-- START Listed entries --

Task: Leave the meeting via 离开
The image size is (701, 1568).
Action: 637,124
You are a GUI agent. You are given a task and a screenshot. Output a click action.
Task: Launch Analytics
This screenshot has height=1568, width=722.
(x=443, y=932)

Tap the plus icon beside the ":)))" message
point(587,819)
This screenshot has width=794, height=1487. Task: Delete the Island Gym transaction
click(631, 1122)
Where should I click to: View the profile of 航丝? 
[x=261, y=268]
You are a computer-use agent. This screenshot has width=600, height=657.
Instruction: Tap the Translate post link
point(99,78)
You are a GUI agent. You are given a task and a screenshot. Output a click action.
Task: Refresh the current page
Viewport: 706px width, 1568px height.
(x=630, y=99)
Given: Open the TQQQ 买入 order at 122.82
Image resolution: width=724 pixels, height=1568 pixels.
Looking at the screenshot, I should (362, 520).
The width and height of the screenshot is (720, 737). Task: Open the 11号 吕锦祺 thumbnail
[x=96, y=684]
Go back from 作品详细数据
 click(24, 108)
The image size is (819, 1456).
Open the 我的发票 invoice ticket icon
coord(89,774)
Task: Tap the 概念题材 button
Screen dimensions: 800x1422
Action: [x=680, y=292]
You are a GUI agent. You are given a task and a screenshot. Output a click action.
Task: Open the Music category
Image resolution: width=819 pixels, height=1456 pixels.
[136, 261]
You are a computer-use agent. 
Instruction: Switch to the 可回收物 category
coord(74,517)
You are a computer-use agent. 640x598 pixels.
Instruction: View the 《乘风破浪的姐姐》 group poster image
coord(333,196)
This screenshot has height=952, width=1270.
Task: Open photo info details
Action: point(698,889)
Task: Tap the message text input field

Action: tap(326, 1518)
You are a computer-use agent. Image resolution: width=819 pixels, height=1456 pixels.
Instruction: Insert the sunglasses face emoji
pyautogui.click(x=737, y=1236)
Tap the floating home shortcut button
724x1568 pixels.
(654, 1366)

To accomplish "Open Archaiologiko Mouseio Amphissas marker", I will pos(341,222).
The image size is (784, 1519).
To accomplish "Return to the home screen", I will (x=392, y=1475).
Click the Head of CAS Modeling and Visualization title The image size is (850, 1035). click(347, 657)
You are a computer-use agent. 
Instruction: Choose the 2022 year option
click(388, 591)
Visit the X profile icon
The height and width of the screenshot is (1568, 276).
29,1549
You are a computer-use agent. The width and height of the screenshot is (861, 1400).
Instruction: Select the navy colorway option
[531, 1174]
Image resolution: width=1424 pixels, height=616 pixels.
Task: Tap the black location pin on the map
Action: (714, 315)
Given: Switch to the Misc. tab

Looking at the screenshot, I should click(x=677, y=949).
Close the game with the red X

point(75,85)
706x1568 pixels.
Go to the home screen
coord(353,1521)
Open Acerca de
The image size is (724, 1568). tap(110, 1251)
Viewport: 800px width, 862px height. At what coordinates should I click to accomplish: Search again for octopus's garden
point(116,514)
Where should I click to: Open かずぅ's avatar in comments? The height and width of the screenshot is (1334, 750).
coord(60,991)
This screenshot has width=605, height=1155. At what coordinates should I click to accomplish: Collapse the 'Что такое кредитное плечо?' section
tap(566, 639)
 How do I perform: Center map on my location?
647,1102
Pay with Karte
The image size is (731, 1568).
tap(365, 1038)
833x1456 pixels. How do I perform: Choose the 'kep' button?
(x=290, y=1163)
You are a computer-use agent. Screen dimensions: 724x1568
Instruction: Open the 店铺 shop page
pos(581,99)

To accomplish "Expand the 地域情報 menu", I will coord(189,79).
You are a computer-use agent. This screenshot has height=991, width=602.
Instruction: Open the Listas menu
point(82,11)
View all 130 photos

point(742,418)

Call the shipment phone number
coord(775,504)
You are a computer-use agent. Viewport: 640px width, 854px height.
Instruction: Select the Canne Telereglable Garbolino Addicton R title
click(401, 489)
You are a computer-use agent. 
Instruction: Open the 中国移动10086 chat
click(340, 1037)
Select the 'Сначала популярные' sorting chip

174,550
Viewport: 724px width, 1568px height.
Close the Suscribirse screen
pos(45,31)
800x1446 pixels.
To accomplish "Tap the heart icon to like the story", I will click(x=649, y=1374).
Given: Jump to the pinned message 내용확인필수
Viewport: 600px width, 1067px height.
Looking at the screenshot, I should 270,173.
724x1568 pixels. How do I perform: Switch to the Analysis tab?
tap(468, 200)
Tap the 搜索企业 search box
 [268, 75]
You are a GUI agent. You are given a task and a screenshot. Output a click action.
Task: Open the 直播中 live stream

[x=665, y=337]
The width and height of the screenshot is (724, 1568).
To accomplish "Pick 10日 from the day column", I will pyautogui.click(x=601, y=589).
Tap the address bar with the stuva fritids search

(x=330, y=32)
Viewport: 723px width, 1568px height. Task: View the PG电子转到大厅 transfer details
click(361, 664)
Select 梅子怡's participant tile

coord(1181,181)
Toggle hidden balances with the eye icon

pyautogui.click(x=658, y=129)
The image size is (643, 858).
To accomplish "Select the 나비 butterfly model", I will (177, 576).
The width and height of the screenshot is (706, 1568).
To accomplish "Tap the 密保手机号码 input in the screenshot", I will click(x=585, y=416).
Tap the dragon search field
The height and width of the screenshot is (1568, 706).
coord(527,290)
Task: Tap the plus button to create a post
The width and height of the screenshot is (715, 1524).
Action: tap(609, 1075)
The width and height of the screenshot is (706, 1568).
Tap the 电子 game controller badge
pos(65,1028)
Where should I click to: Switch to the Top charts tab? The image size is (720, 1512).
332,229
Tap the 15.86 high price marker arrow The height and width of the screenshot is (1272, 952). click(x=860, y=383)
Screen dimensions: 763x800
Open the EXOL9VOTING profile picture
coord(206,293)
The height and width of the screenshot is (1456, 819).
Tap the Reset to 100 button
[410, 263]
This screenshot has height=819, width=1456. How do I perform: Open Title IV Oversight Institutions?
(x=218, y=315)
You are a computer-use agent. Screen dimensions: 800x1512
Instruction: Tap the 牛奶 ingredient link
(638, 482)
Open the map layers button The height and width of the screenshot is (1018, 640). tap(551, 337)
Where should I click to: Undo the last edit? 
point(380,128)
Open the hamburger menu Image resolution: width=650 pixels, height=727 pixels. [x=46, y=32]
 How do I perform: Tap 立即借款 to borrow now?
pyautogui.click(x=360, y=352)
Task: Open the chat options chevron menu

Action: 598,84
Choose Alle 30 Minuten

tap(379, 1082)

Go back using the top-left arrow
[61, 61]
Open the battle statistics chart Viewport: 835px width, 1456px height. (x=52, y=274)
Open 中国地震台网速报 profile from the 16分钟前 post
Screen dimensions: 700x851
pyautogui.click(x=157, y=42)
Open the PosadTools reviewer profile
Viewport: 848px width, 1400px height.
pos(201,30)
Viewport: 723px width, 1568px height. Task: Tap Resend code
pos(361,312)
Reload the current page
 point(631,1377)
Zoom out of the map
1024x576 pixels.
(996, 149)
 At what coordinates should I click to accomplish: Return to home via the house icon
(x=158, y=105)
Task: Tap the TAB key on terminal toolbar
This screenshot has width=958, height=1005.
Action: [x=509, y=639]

-- END Listed entries --

Problem statement – Format every line of the data above as a numbered list, leaving out the blank lines.

Expected output –
1. Task: Leave the meeting via 离开
2. The image size is (701, 1568).
3. Action: 637,124
4. You are a GUI agent. You are given a task and a screenshot. Output a click action.
5. Task: Launch Analytics
6. This screenshot has height=1568, width=722.
7. (x=443, y=932)
8. Tap the plus icon beside the ":)))" message
9. point(587,819)
10. This screenshot has width=794, height=1487. Task: Delete the Island Gym transaction
11. click(631, 1122)
12. Where should I click to: View the profile of 航丝? 
13. [x=261, y=268]
14. You are a computer-use agent. This screenshot has width=600, height=657.
15. Instruction: Tap the Translate post link
16. point(99,78)
17. You are a GUI agent. You are given a task and a screenshot. Output a click action.
18. Task: Refresh the current page
19. Viewport: 706px width, 1568px height.
20. (x=630, y=99)
21. Given: Open the TQQQ 买入 order at 122.82
22. Image resolution: width=724 pixels, height=1568 pixels.
23. Looking at the screenshot, I should (362, 520).
24. The width and height of the screenshot is (720, 737). Task: Open the 11号 吕锦祺 thumbnail
25. [x=96, y=684]
26. Go back from 作品详细数据
27.  click(24, 108)
28. The image size is (819, 1456).
29. Open the 我的发票 invoice ticket icon
30. coord(89,774)
31. Task: Tap the 概念题材 button
32. Screen dimensions: 800x1422
33. Action: [x=680, y=292]
34. You are a GUI agent. You are given a task and a screenshot. Output a click action.
35. Task: Open the Music category
36. Image resolution: width=819 pixels, height=1456 pixels.
37. [136, 261]
38. You are a computer-use agent. 
39. Instruction: Switch to the 可回收物 category
40. coord(74,517)
41. You are a computer-use agent. 640x598 pixels.
42. Instruction: View the 《乘风破浪的姐姐》 group poster image
43. coord(333,196)
44. This screenshot has height=952, width=1270.
45. Task: Open photo info details
46. Action: point(698,889)
47. Task: Tap the message text input field
48. Action: tap(326, 1518)
49. You are a computer-use agent. Image resolution: width=819 pixels, height=1456 pixels.
50. Instruction: Insert the sunglasses face emoji
51. pyautogui.click(x=737, y=1236)
52. Tap the floating home shortcut button
53. 724x1568 pixels.
54. (654, 1366)
55. To accomplish "Open Archaiologiko Mouseio Amphissas marker", I will pos(341,222).
56. The image size is (784, 1519).
57. To accomplish "Return to the home screen", I will (x=392, y=1475).
58. Click the Head of CAS Modeling and Visualization title The image size is (850, 1035). click(347, 657)
59. You are a computer-use agent. 
60. Instruction: Choose the 2022 year option
61. click(388, 591)
62. Visit the X profile icon
63. The height and width of the screenshot is (1568, 276).
64. 29,1549
65. You are a computer-use agent. The width and height of the screenshot is (861, 1400).
66. Instruction: Select the navy colorway option
67. [531, 1174]
68. Image resolution: width=1424 pixels, height=616 pixels.
69. Task: Tap the black location pin on the map
70. Action: (714, 315)
71. Given: Switch to the Misc. tab
72. Looking at the screenshot, I should click(x=677, y=949).
73. Close the game with the red X
74. point(75,85)
75. 706x1568 pixels.
76. Go to the home screen
77. coord(353,1521)
78. Open Acerca de
79. The image size is (724, 1568). tap(110, 1251)
80. Viewport: 800px width, 862px height. At what coordinates should I click to accomplish: Search again for octopus's garden
81. point(116,514)
82. Where should I click to: Open かずぅ's avatar in comments? The height and width of the screenshot is (1334, 750).
83. coord(60,991)
84. This screenshot has width=605, height=1155. At what coordinates should I click to accomplish: Collapse the 'Что такое кредитное плечо?' section
85. tap(566, 639)
86.  How do I perform: Center map on my location?
87. 647,1102
88. Pay with Karte
89. The image size is (731, 1568).
90. tap(365, 1038)
91. 833x1456 pixels. How do I perform: Choose the 'kep' button?
92. (x=290, y=1163)
93. You are a computer-use agent. Screen dimensions: 724x1568
94. Instruction: Open the 店铺 shop page
95. pos(581,99)
96. To accomplish "Expand the 地域情報 menu", I will coord(189,79).
97. You are a computer-use agent. This screenshot has height=991, width=602.
98. Instruction: Open the Listas menu
99. point(82,11)
100. View all 130 photos
101. point(742,418)
102. Call the shipment phone number
103. coord(775,504)
104. You are a computer-use agent. Viewport: 640px width, 854px height.
105. Instruction: Select the Canne Telereglable Garbolino Addicton R title
106. click(401, 489)
107. You are a computer-use agent. 
108. Instruction: Open the 中国移动10086 chat
109. click(340, 1037)
110. Select the 'Сначала популярные' sorting chip
111. 174,550
112. Viewport: 724px width, 1568px height.
113. Close the Suscribirse screen
114. pos(45,31)
115. 800x1446 pixels.
116. To accomplish "Tap the heart icon to like the story", I will click(x=649, y=1374).
117. Given: Jump to the pinned message 내용확인필수
118. Viewport: 600px width, 1067px height.
119. Looking at the screenshot, I should 270,173.
120. 724x1568 pixels. How do I perform: Switch to the Analysis tab?
121. tap(468, 200)
122. Tap the 搜索企业 search box
123.  [268, 75]
124. You are a GUI agent. You are given a task and a screenshot. Output a click action.
125. Task: Open the 直播中 live stream
126. [x=665, y=337]
127. The width and height of the screenshot is (724, 1568).
128. To accomplish "Pick 10日 from the day column", I will pyautogui.click(x=601, y=589).
129. Tap the address bar with the stuva fritids search
130. (x=330, y=32)
131. Viewport: 723px width, 1568px height. Task: View the PG电子转到大厅 transfer details
132. click(361, 664)
133. Select 梅子怡's participant tile
134. coord(1181,181)
135. Toggle hidden balances with the eye icon
136. pyautogui.click(x=658, y=129)
137. The image size is (643, 858).
138. To accomplish "Select the 나비 butterfly model", I will (177, 576).
139. The width and height of the screenshot is (706, 1568).
140. To accomplish "Tap the 密保手机号码 input in the screenshot", I will click(x=585, y=416).
141. Tap the dragon search field
142. The height and width of the screenshot is (1568, 706).
143. coord(527,290)
144. Task: Tap the plus button to create a post
145. The width and height of the screenshot is (715, 1524).
146. Action: tap(609, 1075)
147. The width and height of the screenshot is (706, 1568).
148. Tap the 电子 game controller badge
149. pos(65,1028)
150. Where should I click to: Switch to the Top charts tab? The image size is (720, 1512).
151. 332,229
152. Tap the 15.86 high price marker arrow The height and width of the screenshot is (1272, 952). click(x=860, y=383)
153. Screen dimensions: 763x800
154. Open the EXOL9VOTING profile picture
155. coord(206,293)
156. The height and width of the screenshot is (1456, 819).
157. Tap the Reset to 100 button
158. [410, 263]
159. This screenshot has height=819, width=1456. How do I perform: Open Title IV Oversight Institutions?
160. (x=218, y=315)
161. You are a computer-use agent. Screen dimensions: 800x1512
162. Instruction: Tap the 牛奶 ingredient link
163. (638, 482)
164. Open the map layers button The height and width of the screenshot is (1018, 640). tap(551, 337)
165. Where should I click to: Undo the last edit? 
166. point(380,128)
167. Open the hamburger menu Image resolution: width=650 pixels, height=727 pixels. [x=46, y=32]
168.  How do I perform: Tap 立即借款 to borrow now?
169. pyautogui.click(x=360, y=352)
170. Task: Open the chat options chevron menu
171. Action: 598,84
172. Choose Alle 30 Minuten
173. tap(379, 1082)
174. Go back using the top-left arrow
175. [61, 61]
176. Open the battle statistics chart Viewport: 835px width, 1456px height. (x=52, y=274)
177. Open 中国地震台网速报 profile from the 16分钟前 post
178. Screen dimensions: 700x851
179. pyautogui.click(x=157, y=42)
180. Open the PosadTools reviewer profile
181. Viewport: 848px width, 1400px height.
182. pos(201,30)
183. Viewport: 723px width, 1568px height. Task: Tap Resend code
184. pos(361,312)
185. Reload the current page
186.  point(631,1377)
187. Zoom out of the map
188. 1024x576 pixels.
189. (996, 149)
190.  At what coordinates should I click to accomplish: Return to home via the house icon
191. (x=158, y=105)
192. Task: Tap the TAB key on terminal toolbar
193. This screenshot has width=958, height=1005.
194. Action: [x=509, y=639]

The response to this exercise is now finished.